**Your task**
Turn the lines below into a numbered list, leaving out any blank lines. Begin at the line that has "Find the location" and stop after the line that has "stop loading is".

**Supplied records**
* * *
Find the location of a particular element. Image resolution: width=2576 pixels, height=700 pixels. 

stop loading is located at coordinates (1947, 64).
* * *
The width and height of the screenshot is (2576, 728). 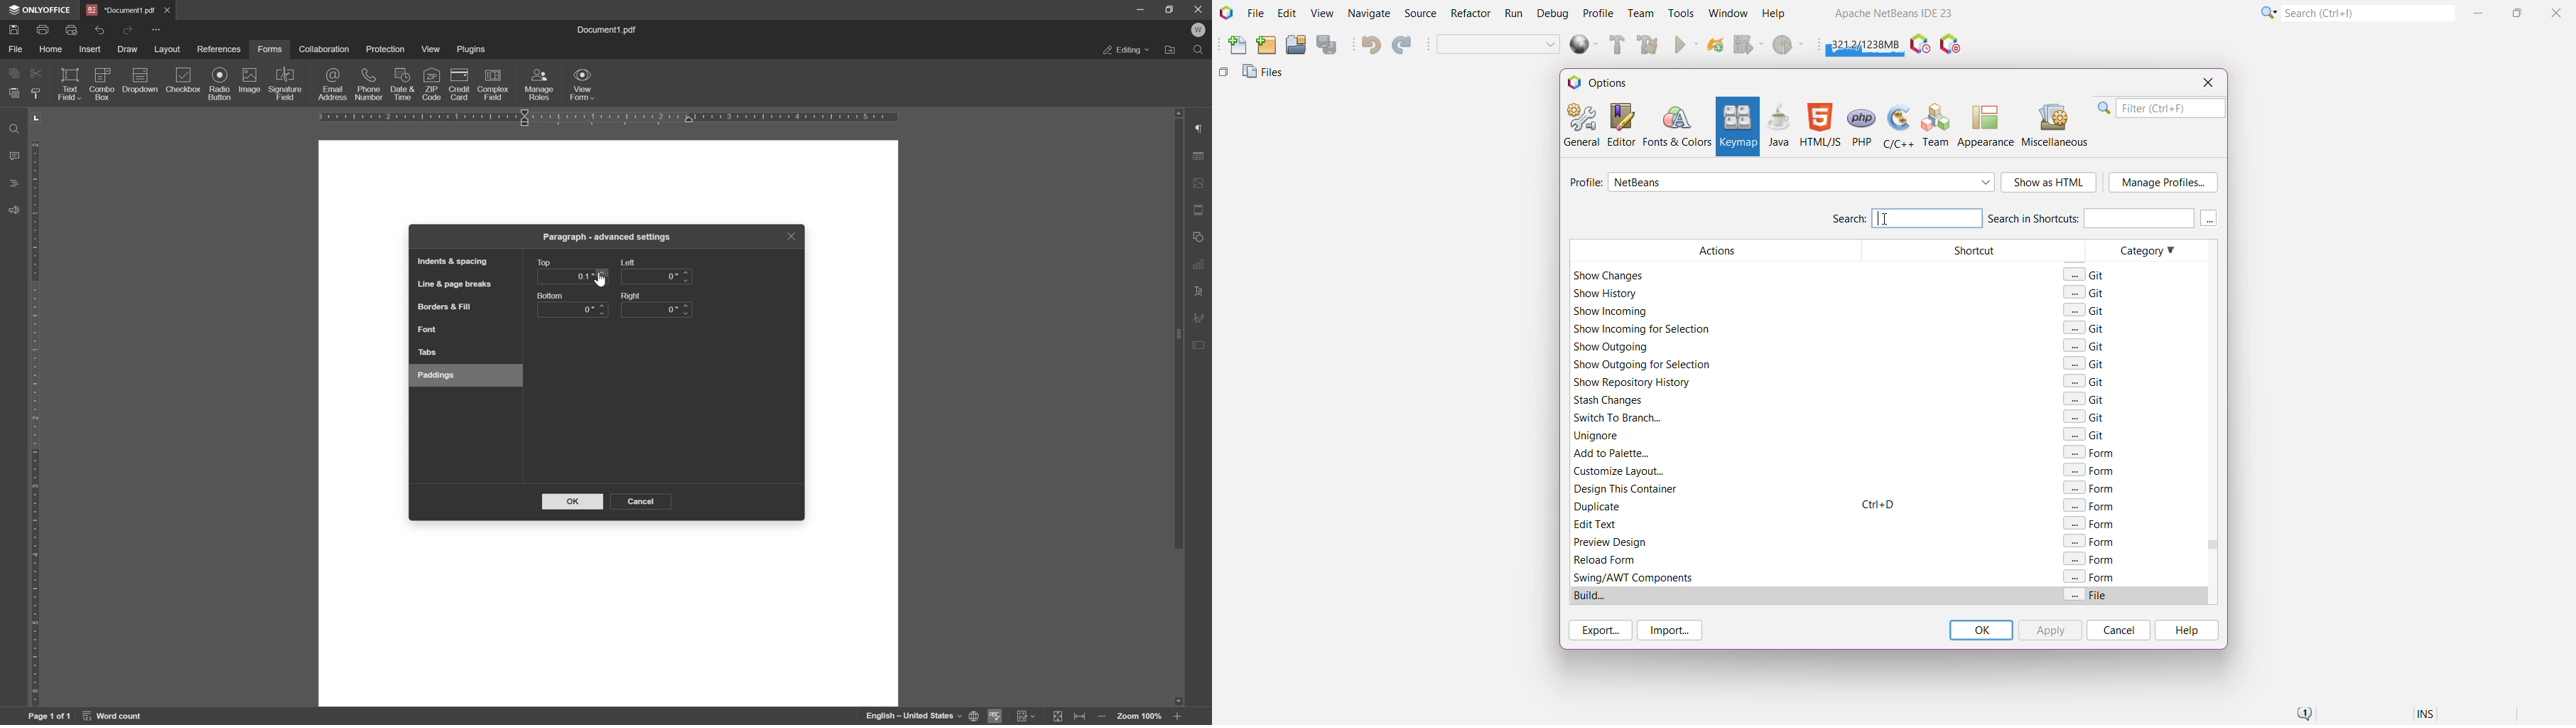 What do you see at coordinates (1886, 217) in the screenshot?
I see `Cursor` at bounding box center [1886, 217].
* * *
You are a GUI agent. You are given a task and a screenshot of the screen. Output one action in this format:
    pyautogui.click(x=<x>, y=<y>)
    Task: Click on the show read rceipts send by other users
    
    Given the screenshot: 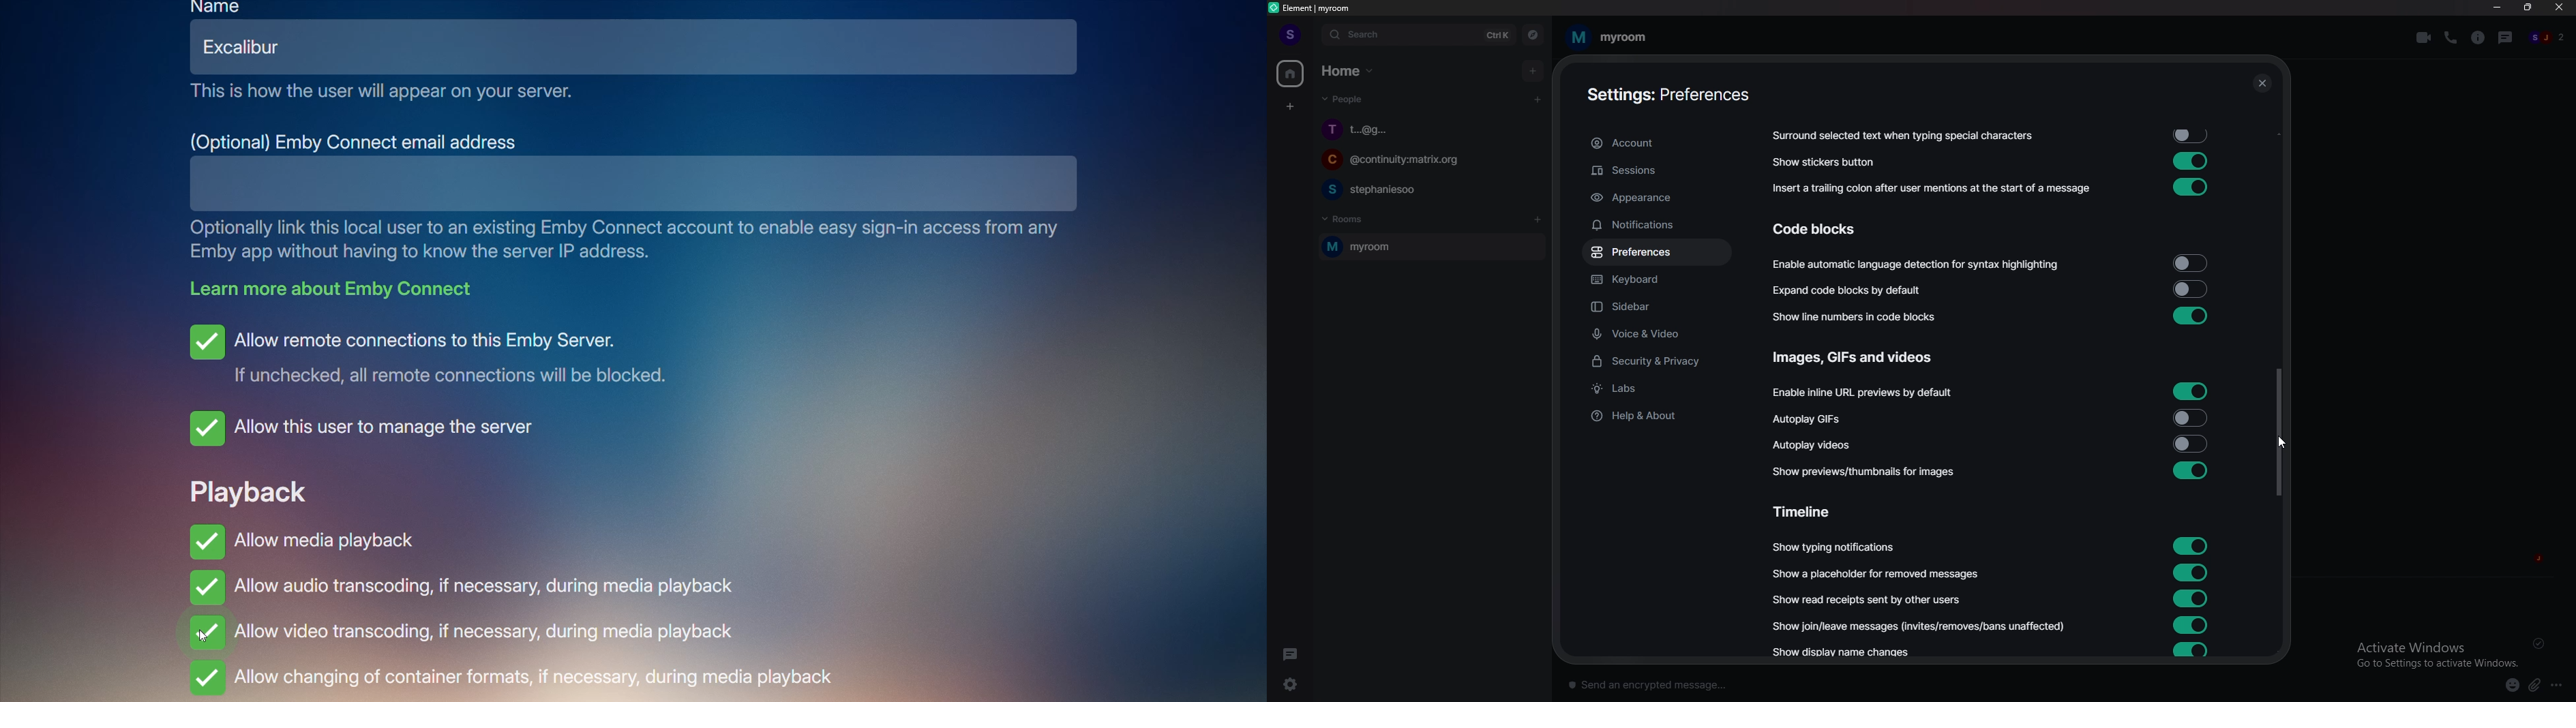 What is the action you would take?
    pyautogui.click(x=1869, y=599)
* * *
**Answer to the task**
1. Find the location of a particular element. Image resolution: width=2576 pixels, height=700 pixels. 
2. stop loading is located at coordinates (1947, 64).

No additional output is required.